Required Maximum Prison Lighting Levels

Currently, there are no maximum lighting level requirements for correctional facilities through state or federal laws, or by state or federal courts. The courts have recognized that correctional facility officials have significant penological interests in deciding what is proper for the safety and security of their facility. As such, it remains the purview of the correctional facility officials to determine what maximum lighting levels are appropriate for the various parts of their facilities. In so doing, reasonable, trained, and experienced correctional facility officials focus their efforts on the penological interest needs of the facility, and the security and safety needs of staff, officers, and inmates. It is extremely important to ensure that at no point is lighting to be utilized as a punishment tool.

Constant Illumination

Currently, it is not well-settled whether it is an 8th Amendment violation to subject inmates to constant illumination. The United States Court of Appeals for the 9th Circuit has provided direction that there are possible legitimate penological interests when considering allegations that continuous lighting violated the 8th Amendment.

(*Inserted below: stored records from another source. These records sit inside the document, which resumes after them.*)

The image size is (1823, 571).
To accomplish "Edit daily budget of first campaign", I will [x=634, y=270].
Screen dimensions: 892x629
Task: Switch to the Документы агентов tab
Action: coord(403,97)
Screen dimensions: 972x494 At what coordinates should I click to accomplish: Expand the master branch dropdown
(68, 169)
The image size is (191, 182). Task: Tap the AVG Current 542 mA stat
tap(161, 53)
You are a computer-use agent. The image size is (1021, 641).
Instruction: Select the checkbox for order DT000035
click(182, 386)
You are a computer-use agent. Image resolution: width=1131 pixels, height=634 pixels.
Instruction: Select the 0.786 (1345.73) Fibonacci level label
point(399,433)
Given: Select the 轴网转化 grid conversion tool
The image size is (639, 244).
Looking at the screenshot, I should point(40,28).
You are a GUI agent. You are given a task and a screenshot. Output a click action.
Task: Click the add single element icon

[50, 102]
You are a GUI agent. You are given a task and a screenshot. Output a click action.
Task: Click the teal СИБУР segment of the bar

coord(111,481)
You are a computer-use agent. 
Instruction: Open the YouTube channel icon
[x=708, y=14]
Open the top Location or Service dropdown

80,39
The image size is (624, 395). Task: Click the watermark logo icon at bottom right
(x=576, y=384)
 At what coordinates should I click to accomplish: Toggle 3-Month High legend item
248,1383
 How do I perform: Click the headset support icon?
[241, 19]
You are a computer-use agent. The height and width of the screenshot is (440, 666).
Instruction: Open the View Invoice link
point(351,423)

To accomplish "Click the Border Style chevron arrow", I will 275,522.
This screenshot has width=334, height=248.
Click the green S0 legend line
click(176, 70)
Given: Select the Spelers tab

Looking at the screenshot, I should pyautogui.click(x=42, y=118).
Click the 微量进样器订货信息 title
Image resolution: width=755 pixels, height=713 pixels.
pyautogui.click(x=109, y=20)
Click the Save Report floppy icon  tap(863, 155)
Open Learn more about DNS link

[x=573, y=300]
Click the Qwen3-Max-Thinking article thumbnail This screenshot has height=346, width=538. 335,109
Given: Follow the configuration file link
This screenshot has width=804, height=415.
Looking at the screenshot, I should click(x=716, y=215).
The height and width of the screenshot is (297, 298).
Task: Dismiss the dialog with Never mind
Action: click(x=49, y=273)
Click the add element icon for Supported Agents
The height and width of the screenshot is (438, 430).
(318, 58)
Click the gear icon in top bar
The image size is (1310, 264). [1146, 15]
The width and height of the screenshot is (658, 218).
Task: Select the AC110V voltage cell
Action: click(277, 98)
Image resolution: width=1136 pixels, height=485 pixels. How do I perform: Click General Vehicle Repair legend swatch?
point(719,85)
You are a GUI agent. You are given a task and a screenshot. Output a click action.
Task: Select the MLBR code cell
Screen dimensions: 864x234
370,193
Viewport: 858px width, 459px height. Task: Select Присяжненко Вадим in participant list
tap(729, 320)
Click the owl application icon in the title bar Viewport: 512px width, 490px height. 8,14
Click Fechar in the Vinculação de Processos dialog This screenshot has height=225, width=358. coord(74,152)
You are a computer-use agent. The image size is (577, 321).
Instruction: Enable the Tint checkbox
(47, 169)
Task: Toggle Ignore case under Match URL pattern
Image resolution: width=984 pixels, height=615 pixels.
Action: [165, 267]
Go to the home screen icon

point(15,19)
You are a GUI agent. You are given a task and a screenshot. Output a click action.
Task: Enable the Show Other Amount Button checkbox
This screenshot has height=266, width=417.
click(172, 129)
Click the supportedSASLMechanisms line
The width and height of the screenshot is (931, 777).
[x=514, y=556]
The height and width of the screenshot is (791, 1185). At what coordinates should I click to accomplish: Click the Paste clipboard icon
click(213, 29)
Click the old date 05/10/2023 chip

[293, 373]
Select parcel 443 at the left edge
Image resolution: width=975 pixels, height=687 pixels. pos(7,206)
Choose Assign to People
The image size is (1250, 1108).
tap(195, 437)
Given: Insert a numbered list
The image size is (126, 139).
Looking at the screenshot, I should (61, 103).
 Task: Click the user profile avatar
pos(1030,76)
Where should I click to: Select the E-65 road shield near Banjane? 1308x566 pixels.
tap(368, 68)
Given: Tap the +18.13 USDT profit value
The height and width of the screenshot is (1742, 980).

The same court later upheld a district court’s decision finding that legitimate penological reasons support utilizing 24-hour lighting [constant illumination] in certain circumstances.

What is clear, and most critical to ensure, is that any use of constant illumination has a legitimate penological interest and is not utilized as a punishment tool.

Natural Light

Although far from well-settled, correctional facility officials and lighting designers should make reasonable efforts to provide natural light for inmates where and when it is reasonably possible and reasonably practical.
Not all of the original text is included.